*What is being asked:*
Read the records below and report each line in which "highlighted" occurs.

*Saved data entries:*
***
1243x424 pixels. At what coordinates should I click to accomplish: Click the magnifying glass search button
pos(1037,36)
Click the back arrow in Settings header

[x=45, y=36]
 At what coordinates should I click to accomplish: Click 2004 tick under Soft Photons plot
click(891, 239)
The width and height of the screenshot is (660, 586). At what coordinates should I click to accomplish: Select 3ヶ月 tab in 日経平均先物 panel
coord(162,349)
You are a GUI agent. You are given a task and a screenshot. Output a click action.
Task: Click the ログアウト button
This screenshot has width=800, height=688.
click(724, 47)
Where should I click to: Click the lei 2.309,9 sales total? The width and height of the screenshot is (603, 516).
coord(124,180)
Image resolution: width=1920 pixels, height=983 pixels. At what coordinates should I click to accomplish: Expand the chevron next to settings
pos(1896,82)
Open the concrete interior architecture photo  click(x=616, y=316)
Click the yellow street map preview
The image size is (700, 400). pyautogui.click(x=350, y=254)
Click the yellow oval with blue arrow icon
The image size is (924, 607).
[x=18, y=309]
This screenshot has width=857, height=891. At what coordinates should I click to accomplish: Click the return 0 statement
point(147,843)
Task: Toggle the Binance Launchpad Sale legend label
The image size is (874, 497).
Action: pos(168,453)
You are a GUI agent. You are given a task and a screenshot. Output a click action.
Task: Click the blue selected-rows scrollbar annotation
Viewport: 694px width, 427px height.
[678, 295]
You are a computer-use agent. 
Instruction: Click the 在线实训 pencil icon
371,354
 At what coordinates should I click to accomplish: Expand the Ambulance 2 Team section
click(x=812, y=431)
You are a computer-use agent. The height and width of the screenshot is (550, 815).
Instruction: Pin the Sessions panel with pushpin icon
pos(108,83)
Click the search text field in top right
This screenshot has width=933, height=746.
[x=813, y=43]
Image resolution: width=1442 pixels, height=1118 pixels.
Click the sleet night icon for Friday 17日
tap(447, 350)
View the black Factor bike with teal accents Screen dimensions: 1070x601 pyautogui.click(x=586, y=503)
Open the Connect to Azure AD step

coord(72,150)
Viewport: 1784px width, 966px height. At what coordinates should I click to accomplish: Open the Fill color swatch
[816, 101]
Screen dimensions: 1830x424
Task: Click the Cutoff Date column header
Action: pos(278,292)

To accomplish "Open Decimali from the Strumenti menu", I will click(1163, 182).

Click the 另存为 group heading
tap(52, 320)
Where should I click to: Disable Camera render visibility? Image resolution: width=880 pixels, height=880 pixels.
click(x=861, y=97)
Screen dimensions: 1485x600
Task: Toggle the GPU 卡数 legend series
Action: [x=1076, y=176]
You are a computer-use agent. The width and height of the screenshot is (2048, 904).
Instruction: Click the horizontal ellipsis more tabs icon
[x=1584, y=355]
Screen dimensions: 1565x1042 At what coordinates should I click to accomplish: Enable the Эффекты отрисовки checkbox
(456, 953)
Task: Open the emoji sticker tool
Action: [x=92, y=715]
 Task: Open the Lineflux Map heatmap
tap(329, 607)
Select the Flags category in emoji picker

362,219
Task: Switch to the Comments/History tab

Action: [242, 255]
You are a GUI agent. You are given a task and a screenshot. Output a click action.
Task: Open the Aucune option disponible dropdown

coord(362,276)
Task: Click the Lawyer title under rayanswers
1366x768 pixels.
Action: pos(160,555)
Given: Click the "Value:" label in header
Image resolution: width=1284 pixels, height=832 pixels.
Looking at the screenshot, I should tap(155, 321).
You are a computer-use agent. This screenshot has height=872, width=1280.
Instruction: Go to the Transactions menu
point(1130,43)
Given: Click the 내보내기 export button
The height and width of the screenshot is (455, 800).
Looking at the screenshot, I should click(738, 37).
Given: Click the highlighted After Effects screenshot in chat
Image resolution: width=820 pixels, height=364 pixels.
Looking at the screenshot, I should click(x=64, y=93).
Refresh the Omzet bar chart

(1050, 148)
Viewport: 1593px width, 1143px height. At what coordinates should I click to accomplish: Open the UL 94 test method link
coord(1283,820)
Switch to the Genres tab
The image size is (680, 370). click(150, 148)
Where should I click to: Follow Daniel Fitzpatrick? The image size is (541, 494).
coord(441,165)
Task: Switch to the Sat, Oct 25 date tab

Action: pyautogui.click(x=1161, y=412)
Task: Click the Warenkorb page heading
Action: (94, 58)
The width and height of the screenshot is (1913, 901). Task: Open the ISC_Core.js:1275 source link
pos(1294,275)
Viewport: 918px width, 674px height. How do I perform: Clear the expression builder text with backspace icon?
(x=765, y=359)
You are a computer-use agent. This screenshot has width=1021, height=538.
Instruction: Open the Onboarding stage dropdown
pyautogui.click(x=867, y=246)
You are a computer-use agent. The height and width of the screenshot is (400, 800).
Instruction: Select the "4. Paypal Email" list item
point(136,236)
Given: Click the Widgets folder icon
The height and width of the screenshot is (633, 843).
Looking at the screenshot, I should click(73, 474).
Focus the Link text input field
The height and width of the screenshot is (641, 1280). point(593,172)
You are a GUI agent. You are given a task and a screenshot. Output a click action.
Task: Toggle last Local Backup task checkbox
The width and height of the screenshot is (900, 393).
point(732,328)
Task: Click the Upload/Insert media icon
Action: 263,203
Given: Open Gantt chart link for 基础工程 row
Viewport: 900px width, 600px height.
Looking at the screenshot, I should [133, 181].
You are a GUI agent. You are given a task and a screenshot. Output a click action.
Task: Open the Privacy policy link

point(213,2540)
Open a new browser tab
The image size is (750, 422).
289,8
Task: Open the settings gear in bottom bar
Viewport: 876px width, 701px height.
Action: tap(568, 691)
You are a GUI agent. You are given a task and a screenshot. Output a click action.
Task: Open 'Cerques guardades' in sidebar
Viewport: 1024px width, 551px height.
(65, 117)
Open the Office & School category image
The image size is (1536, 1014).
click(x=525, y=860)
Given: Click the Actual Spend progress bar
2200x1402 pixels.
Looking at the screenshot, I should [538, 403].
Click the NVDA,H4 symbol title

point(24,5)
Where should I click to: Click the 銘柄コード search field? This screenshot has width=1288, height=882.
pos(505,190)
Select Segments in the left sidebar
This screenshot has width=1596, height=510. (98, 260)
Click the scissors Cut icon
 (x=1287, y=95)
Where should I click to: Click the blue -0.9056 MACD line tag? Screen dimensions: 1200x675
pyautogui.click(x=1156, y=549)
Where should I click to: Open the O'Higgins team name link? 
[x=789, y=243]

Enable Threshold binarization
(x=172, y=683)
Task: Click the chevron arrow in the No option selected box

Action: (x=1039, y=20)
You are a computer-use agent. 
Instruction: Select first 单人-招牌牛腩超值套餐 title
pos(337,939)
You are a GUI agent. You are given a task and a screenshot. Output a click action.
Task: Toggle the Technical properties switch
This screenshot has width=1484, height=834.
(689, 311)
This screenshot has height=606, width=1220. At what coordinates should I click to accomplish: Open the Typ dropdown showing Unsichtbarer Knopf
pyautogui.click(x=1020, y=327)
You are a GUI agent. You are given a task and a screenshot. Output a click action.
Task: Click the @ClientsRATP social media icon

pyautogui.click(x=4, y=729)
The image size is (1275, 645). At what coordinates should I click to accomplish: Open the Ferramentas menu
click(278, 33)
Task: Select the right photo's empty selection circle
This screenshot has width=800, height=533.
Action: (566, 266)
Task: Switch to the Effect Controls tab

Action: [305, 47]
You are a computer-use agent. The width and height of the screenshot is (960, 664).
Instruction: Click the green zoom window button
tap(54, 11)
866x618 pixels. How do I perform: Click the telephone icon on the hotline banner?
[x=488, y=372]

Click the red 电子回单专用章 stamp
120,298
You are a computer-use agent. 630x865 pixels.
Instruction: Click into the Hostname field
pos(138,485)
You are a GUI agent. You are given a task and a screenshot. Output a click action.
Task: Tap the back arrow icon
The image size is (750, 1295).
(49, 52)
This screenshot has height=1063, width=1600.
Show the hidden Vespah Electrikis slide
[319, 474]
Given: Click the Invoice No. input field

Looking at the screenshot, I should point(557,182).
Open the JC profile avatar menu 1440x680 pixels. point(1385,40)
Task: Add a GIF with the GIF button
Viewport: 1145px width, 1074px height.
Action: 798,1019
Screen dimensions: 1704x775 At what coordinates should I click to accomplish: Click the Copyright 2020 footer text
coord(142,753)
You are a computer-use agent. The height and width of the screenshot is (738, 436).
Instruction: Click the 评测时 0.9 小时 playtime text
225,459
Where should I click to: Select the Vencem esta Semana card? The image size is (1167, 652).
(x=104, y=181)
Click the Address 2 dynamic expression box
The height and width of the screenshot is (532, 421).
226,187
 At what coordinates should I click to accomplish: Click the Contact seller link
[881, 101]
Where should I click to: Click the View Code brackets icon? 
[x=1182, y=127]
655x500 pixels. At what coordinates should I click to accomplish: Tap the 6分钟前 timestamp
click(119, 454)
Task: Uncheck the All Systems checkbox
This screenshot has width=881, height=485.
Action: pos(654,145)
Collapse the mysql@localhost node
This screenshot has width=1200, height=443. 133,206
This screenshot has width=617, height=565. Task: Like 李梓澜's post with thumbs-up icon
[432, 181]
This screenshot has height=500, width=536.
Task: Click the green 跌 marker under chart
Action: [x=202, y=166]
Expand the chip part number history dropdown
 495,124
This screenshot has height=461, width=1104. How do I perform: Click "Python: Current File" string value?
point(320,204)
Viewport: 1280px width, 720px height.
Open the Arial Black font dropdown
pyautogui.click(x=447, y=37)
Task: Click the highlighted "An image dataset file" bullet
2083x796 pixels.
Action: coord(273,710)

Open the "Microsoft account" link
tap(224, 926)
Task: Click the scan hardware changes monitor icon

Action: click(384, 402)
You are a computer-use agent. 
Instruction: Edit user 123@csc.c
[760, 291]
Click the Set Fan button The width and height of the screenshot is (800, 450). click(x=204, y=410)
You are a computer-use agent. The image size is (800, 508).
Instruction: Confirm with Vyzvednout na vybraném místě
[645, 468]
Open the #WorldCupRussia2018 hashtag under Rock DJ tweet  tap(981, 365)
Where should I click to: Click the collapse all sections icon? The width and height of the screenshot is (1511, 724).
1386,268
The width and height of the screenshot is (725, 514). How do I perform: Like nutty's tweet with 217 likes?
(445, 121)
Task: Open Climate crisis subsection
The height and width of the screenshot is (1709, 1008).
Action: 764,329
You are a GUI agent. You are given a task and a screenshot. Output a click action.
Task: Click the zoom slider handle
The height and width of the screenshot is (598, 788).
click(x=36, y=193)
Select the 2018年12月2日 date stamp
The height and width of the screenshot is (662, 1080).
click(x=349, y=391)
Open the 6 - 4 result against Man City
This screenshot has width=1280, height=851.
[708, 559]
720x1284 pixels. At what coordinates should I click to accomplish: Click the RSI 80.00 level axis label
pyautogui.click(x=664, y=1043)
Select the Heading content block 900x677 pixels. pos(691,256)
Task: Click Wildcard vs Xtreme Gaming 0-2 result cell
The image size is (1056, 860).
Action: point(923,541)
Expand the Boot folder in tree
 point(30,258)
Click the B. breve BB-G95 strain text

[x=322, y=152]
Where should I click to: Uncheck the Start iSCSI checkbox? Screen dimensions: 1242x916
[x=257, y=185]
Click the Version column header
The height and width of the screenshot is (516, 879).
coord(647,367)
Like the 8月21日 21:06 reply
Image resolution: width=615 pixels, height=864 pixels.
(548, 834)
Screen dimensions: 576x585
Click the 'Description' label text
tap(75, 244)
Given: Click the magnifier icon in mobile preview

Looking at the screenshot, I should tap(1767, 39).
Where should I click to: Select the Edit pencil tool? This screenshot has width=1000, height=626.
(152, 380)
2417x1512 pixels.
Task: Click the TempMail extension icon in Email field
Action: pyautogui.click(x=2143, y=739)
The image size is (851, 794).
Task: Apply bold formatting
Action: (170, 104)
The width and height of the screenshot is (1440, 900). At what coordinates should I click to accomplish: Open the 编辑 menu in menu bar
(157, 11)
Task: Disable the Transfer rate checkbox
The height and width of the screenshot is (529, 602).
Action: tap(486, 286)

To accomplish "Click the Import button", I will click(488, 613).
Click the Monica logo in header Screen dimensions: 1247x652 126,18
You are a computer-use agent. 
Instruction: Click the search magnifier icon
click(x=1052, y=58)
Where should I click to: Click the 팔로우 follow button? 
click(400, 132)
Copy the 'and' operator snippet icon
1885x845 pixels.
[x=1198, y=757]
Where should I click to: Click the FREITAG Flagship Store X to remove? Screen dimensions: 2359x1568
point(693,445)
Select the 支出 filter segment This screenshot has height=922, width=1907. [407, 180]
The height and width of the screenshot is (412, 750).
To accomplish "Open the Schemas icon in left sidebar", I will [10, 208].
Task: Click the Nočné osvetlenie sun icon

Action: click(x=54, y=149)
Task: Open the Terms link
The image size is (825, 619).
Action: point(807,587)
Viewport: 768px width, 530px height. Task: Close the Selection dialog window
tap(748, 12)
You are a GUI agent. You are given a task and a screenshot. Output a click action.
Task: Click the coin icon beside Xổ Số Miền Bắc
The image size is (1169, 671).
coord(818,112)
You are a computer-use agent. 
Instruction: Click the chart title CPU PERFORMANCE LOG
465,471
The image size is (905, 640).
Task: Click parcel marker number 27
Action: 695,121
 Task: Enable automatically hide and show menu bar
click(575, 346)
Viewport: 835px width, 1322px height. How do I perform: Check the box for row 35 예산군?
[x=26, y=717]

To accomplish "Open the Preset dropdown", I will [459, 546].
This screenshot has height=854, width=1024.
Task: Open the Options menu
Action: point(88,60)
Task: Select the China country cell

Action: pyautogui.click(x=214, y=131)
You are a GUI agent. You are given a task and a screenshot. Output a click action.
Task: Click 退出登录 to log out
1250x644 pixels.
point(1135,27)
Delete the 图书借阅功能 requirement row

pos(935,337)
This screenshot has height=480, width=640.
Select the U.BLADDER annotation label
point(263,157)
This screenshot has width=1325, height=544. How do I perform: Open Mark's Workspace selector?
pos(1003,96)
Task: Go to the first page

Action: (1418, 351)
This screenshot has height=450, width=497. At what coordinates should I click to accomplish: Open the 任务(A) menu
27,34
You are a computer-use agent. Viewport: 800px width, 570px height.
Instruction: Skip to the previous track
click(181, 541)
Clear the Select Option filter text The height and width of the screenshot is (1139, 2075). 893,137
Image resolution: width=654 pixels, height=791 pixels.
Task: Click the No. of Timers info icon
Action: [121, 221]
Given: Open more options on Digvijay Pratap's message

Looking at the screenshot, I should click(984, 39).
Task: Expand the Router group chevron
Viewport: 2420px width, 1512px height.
***
*Solution to this problem:*
Given: Click the highlighted After Effects screenshot in chat
Task: Click the highlighted "An image dataset file" bullet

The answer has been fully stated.